Supplied material ->

**********

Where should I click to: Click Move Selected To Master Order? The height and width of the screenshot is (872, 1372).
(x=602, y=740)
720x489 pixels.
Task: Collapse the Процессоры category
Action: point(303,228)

**********

The reply must contain each line of the material, reproduced faithfully.

Where should I click to: Click Move Selected To Master Order? The height and width of the screenshot is (872, 1372).
(x=602, y=740)
720x489 pixels.
Task: Collapse the Процессоры category
Action: point(303,228)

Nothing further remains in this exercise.